Re: Ambiguous names. was: Re: URL +1, LSID -1

Summary: Answering Phil's questions, and clarifying one thing he  
asserts about what I said.


On Jul 16, 2007, at 12:22 PM, Phillip Lord wrote:

>>>>>> "Alan" == Alan Ruttenberg <alanruttenberg@gmail.com> writes:
>
> Take these rhethorical questions:
I am interpreting these as questions of fact, that "same" means  
instances of the same class, with the classes you name considered  
narrowly construed. That doesn't mean that we can't define broader  
classes in which instances of these two types are considered to be  
members of the same class.
>
> Is Red Opsin in human the same as Red Opsin in Cattle?
No.
> Is Red Opsin in me, necessarily the same as Red Opsin in you?
No.
> What if they have a polymorphism?
No.
> Are two isoforms from an alternate splice the same protein?
No.
> If a protein has been partly digested, is it still the same?
No.
> Are haemoglobin alpha and beta the same?
No.
> The point is that you can't deal with a protein computationally.  
> You can't
> resolve it, analyze it computationally. It's always second hand  
> information
> that you want to deal with.

Yes, but we generalize and boldly make statements about what we can  
directly see, and find that these are supported by further  
experiments or not, and possibly revise our statements. I *think* we  
want to be able to capture such statements on the semantic web, no?

> Yes, exactly. A uniprot record defines a class of proteins  
> extensionally. This
> means, antibodies to the proteins described by OPSD_HUMAN (for  
> example).

Well, if I tell my agent to go order some OPSD_HUMAN from Invitrogen,  
what will you expect to get back.

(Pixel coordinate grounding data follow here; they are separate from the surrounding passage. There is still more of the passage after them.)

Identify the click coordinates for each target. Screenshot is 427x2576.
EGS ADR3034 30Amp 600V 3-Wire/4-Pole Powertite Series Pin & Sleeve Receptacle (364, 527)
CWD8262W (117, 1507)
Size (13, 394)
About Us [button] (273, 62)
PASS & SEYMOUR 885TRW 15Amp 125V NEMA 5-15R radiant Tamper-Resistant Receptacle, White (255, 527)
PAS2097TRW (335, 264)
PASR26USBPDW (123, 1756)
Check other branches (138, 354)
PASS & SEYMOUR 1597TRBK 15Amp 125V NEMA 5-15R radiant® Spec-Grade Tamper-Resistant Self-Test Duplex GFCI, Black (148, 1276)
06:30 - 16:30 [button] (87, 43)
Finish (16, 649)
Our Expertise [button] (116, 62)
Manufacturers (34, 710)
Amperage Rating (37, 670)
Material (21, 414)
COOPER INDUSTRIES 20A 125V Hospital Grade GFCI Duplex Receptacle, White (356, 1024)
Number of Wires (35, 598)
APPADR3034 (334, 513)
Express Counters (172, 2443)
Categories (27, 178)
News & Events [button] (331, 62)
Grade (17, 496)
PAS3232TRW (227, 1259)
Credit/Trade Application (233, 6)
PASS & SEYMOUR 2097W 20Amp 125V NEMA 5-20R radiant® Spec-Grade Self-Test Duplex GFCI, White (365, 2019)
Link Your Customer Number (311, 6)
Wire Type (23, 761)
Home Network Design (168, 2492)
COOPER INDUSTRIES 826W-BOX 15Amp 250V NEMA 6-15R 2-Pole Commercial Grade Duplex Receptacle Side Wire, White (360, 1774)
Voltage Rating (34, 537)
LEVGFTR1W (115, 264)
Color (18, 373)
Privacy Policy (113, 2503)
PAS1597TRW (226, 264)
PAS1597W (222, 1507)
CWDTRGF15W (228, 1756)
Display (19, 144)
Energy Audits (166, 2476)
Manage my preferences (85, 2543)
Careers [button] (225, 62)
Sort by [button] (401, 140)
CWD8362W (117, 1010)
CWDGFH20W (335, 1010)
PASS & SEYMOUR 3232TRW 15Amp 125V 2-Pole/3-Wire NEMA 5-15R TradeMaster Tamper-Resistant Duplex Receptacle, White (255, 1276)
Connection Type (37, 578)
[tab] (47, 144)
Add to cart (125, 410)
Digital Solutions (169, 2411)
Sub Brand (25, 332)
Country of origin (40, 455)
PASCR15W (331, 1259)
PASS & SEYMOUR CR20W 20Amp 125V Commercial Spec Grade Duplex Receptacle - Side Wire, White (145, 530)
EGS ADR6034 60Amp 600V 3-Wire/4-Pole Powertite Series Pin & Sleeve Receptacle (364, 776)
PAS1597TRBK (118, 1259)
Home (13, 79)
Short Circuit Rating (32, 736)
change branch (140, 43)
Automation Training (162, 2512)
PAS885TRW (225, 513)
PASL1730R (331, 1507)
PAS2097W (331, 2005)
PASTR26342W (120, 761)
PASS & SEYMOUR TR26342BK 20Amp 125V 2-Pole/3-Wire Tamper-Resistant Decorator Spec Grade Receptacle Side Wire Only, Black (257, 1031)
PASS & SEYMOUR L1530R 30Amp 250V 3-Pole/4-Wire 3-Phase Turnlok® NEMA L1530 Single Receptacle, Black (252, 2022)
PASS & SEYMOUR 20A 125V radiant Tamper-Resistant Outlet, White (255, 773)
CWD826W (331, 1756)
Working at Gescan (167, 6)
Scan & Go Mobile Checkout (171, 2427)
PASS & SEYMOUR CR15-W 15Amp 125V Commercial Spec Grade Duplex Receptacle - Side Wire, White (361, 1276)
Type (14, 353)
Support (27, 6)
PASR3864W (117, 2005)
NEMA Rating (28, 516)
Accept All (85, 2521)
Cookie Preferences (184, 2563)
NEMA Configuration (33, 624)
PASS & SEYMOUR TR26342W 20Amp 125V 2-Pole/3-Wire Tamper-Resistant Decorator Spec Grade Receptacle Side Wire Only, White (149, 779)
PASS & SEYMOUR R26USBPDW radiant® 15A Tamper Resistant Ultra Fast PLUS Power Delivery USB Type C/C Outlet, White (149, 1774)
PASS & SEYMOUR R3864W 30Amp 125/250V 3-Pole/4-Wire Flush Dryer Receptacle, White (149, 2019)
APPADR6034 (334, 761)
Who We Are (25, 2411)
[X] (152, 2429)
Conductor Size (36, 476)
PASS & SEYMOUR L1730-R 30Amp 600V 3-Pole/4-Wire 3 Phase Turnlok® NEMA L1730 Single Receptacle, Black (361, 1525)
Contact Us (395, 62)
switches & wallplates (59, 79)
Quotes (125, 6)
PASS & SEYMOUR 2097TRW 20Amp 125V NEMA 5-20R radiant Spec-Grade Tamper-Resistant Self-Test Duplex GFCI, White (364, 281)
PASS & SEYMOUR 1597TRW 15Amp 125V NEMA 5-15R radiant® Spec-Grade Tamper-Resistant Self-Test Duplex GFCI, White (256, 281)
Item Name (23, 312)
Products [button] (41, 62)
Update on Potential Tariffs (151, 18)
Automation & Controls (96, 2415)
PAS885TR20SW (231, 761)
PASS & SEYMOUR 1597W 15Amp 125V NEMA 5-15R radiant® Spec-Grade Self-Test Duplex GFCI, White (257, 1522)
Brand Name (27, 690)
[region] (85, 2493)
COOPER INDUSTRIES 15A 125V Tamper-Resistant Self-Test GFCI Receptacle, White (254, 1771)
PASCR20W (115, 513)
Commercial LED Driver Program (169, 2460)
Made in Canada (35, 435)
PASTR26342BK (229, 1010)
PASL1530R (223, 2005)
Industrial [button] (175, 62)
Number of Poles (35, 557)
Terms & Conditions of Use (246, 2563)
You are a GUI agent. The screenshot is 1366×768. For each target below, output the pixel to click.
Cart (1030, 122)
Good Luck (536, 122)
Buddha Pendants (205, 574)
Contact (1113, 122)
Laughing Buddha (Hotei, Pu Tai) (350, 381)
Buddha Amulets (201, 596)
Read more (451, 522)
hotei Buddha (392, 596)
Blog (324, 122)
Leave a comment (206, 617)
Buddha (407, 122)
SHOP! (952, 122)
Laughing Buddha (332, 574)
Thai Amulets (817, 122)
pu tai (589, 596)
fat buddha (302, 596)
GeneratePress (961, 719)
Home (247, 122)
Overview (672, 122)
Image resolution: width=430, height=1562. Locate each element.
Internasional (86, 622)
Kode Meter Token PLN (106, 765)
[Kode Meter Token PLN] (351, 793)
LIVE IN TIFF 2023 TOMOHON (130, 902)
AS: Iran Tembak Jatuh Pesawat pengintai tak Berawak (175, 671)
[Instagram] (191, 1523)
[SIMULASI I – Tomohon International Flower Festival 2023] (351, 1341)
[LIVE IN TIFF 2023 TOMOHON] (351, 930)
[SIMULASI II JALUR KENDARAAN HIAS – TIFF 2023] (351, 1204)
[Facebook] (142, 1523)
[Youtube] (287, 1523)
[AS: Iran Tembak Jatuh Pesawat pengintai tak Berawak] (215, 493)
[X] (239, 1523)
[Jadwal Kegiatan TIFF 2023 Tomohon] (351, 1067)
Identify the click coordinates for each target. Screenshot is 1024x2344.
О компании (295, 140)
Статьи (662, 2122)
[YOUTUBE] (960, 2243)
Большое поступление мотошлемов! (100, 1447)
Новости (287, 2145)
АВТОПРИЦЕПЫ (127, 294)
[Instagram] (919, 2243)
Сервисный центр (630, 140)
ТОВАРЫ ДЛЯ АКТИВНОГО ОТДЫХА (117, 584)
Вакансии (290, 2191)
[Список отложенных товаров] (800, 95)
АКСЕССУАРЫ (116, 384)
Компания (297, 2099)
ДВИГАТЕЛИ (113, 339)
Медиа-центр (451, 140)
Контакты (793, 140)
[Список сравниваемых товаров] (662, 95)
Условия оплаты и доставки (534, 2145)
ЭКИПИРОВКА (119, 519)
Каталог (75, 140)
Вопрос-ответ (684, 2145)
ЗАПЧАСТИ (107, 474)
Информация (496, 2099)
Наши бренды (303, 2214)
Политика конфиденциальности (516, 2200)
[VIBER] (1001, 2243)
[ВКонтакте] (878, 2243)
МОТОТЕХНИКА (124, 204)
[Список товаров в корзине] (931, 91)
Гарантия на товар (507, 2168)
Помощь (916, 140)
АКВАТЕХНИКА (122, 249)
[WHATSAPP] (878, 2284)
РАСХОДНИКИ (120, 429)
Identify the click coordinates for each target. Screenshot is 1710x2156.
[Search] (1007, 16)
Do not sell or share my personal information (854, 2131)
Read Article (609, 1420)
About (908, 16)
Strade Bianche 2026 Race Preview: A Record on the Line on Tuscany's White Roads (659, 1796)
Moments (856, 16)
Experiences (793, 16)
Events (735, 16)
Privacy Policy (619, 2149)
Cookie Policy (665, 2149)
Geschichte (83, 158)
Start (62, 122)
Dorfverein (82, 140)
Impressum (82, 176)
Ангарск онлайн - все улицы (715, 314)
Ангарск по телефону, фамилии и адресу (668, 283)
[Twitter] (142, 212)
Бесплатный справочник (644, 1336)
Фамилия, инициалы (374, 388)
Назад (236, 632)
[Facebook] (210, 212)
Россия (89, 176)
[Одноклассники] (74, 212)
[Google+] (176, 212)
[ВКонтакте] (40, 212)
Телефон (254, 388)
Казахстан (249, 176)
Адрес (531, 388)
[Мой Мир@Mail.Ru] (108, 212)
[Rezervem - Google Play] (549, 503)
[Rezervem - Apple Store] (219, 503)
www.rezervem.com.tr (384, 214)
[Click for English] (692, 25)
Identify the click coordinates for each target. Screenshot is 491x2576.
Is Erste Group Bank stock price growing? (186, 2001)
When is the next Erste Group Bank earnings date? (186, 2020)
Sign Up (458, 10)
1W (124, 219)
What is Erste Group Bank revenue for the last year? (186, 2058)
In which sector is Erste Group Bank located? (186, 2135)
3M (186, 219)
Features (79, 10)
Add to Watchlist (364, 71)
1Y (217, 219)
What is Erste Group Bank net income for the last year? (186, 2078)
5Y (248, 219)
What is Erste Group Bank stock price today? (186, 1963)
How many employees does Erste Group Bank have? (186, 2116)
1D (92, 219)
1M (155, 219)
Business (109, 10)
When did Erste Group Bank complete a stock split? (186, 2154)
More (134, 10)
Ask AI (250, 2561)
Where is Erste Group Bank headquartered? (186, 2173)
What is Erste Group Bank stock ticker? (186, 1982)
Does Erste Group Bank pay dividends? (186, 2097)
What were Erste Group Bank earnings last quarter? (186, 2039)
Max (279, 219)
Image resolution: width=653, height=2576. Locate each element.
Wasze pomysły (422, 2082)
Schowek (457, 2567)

Or do you deny that I will want to  
use identifiers such as this for this kind of purpose.

> <snip in the interest of brevity>

> If we have the ability to express "the class of protein molecules  
> defined by the swissprot record OPSD_HUMAN"
> then I think we have all we need.

That would be a good start. How will we see if we've succeeded? I  
have some ideas, like picking two people who work in the field,  
asking them to describe what the set of proteins are that are  
described by the swissprot record OPSD_HUMAN, and then comparing what  
they say. How would you know when we've succeeded at this?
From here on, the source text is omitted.